Exercise objective: Rewrite the data from the line containing "Where should I" through the end of the records, changing "GUI agent" to "interface agent" and keeping everything else the same. Leave the pictures out of your answer.

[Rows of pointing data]
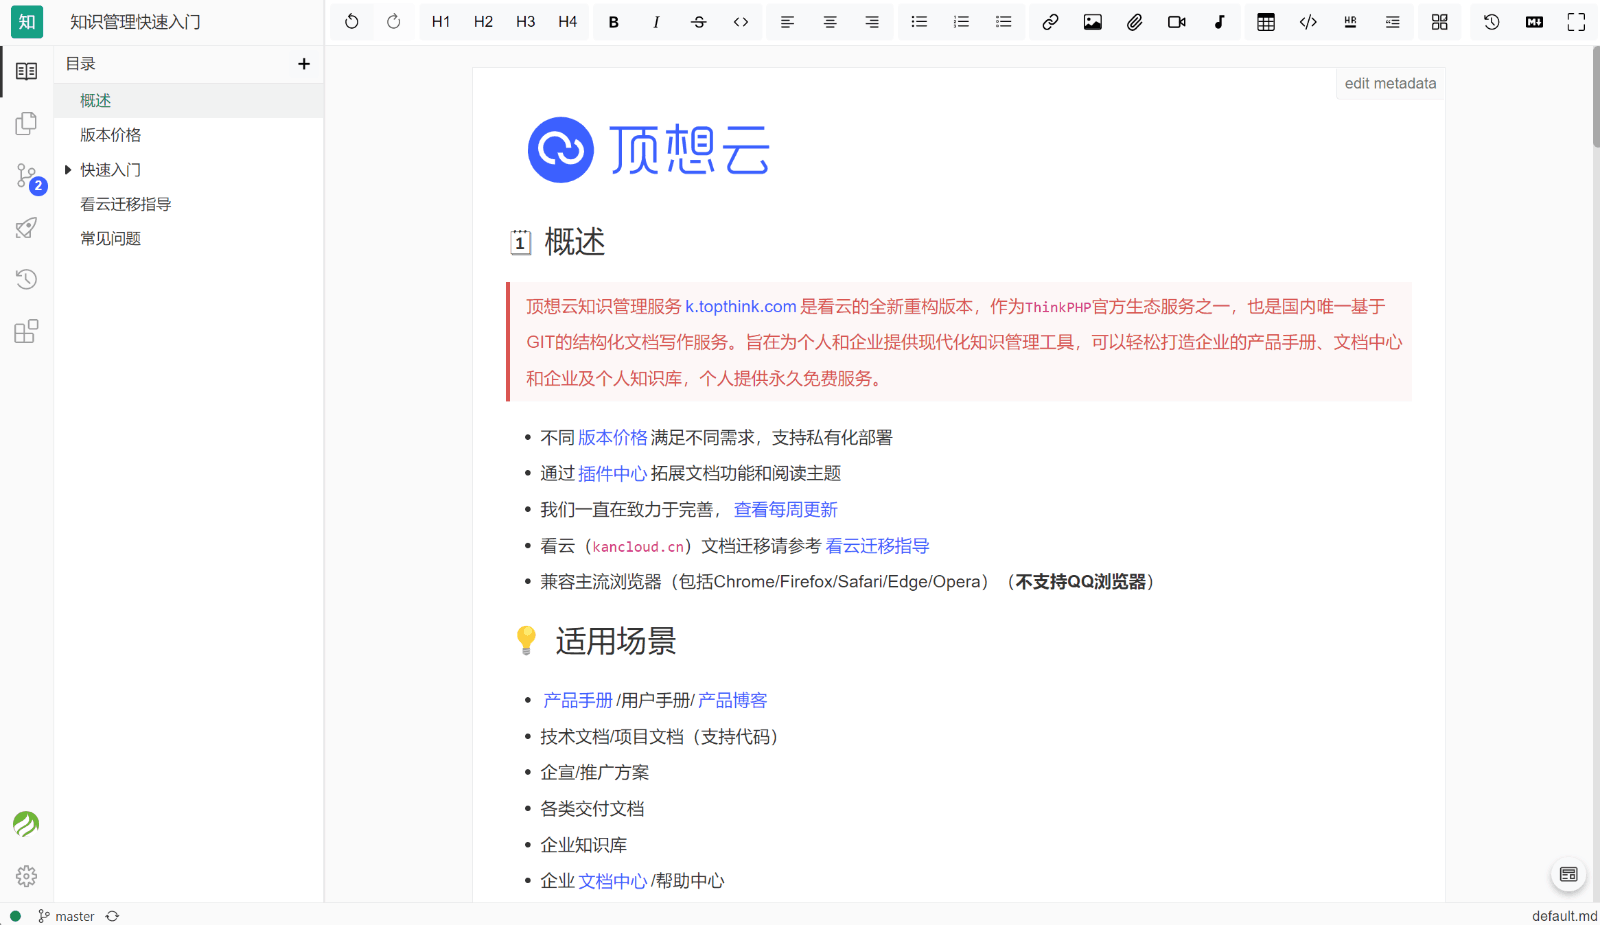1600x925 pixels.
Task: Insert a video into the document
Action: click(1177, 21)
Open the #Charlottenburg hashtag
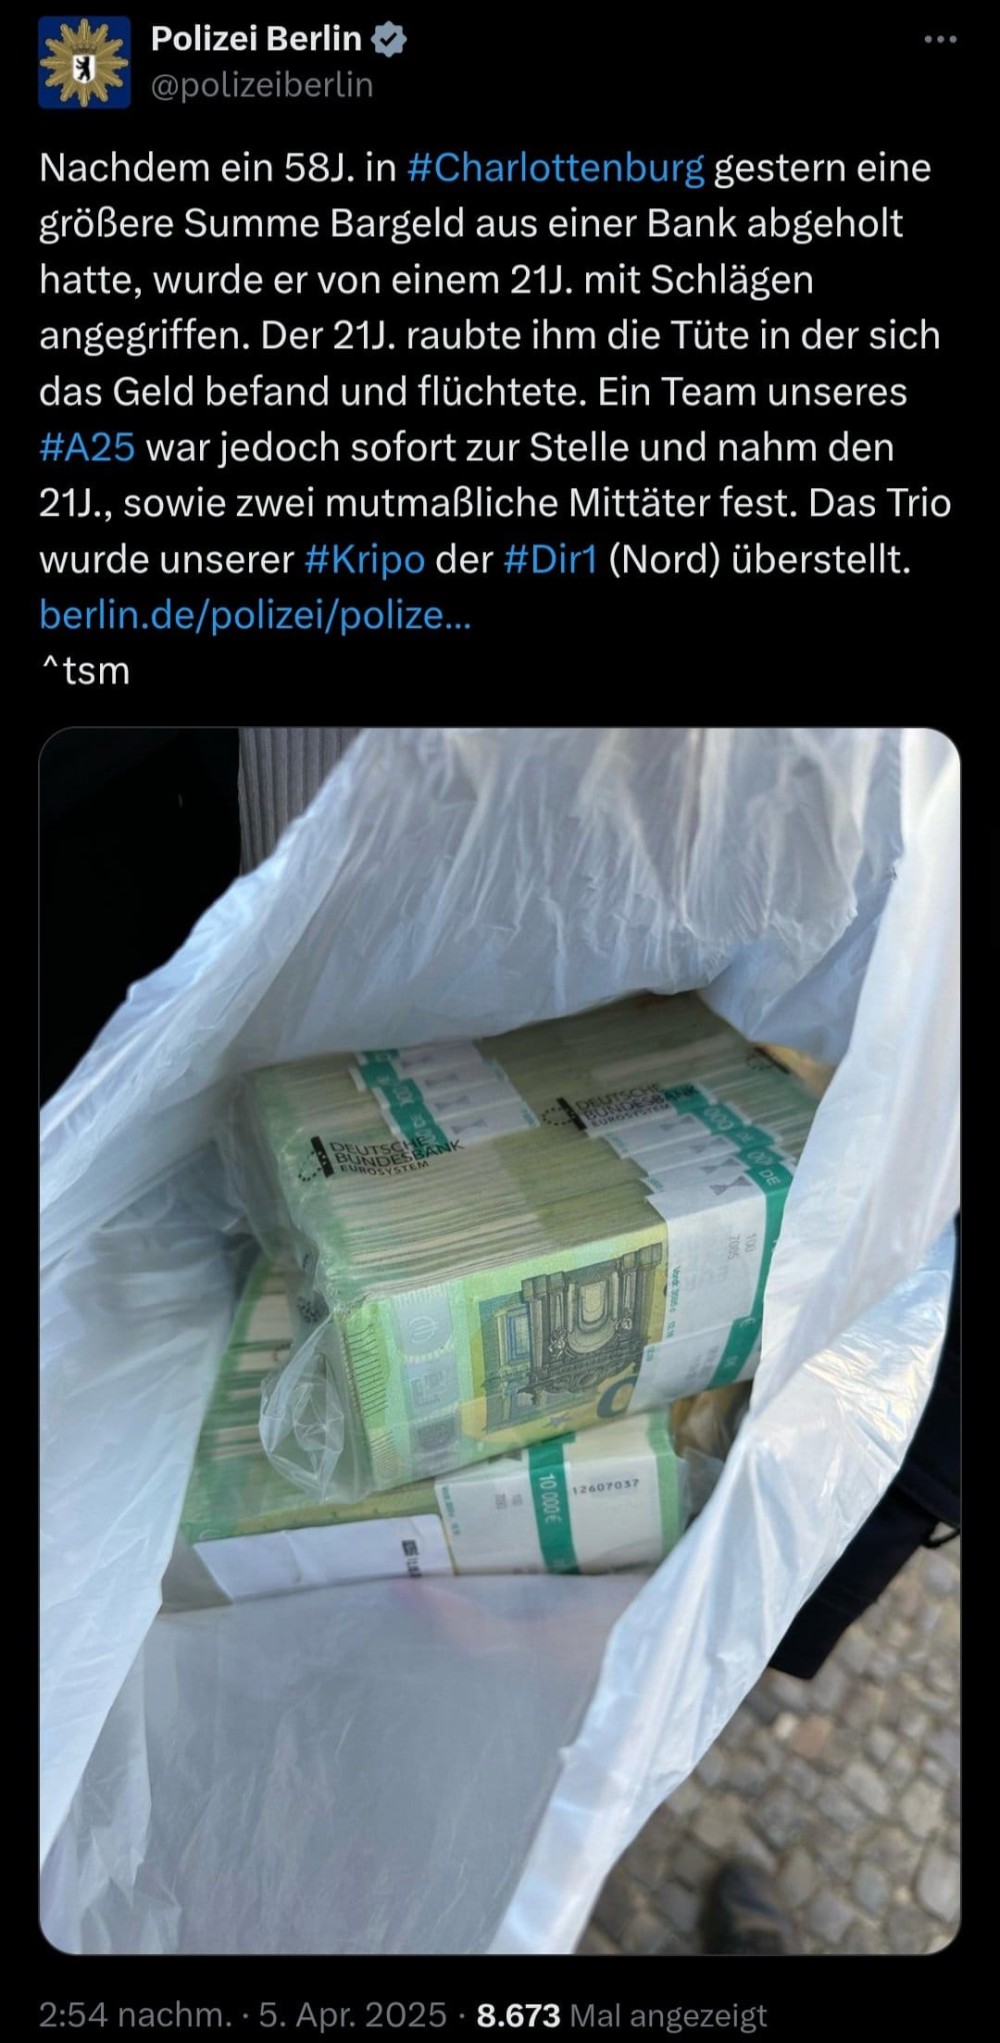This screenshot has height=2043, width=1000. (556, 168)
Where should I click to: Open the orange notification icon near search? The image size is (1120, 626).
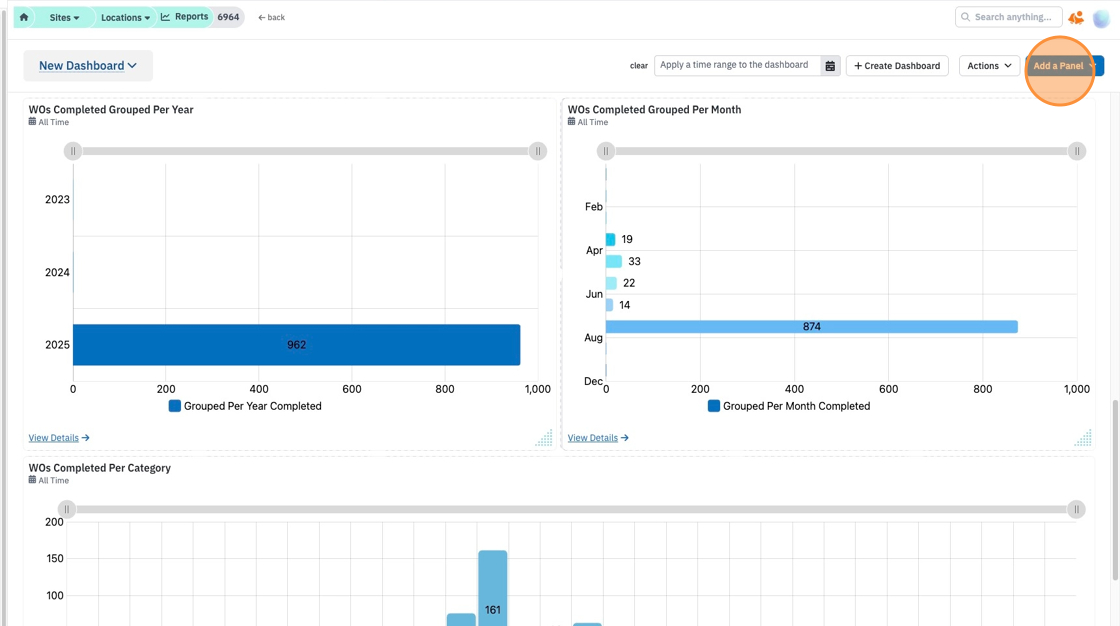(1076, 18)
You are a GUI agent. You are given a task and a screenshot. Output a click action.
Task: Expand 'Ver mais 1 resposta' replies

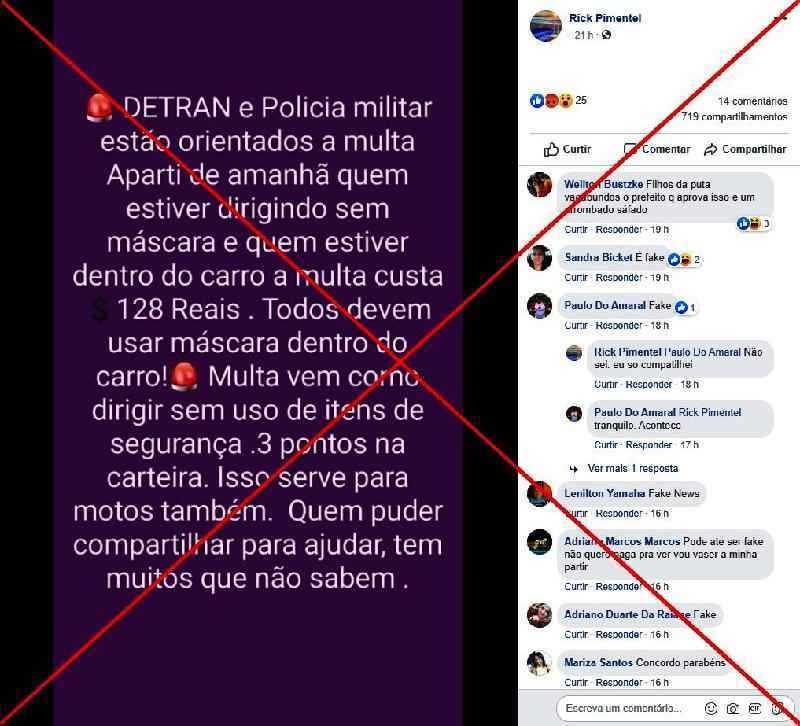(x=632, y=468)
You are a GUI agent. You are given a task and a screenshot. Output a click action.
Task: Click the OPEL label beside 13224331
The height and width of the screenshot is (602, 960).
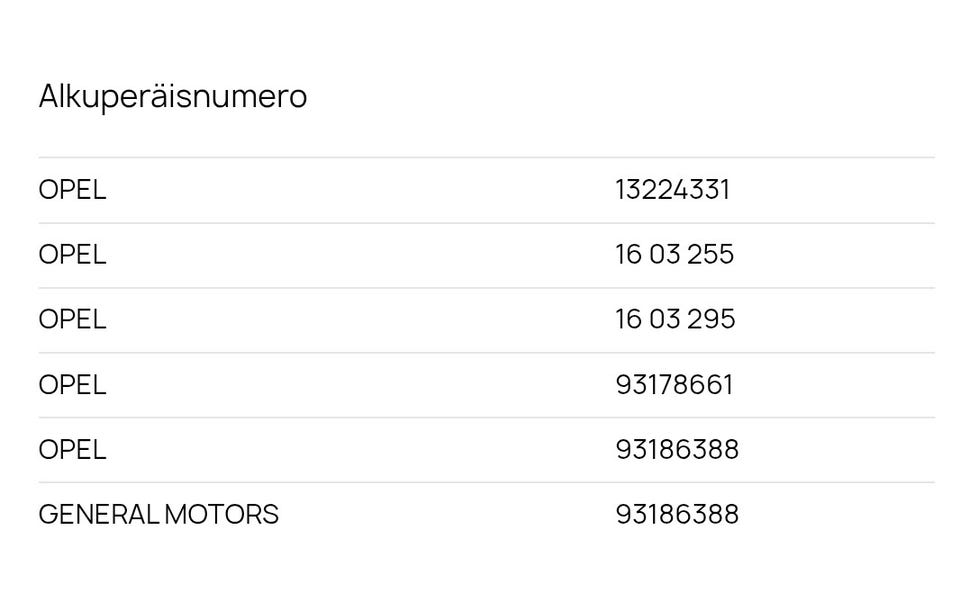pos(72,190)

Answer to the problem:
Where should I click to: Open the orange notification icon near search? The image size is (1120, 626).
(1076, 18)
You are a interface agent. You are given a task and a screenshot. Output a click action.
Task: Expand 'Ver mais 1 resposta' replies

(x=632, y=468)
You are a interface agent. You are given a task and a screenshot. Output a click action.
Task: Click the OPEL label beside 13224331
The height and width of the screenshot is (602, 960).
pos(72,190)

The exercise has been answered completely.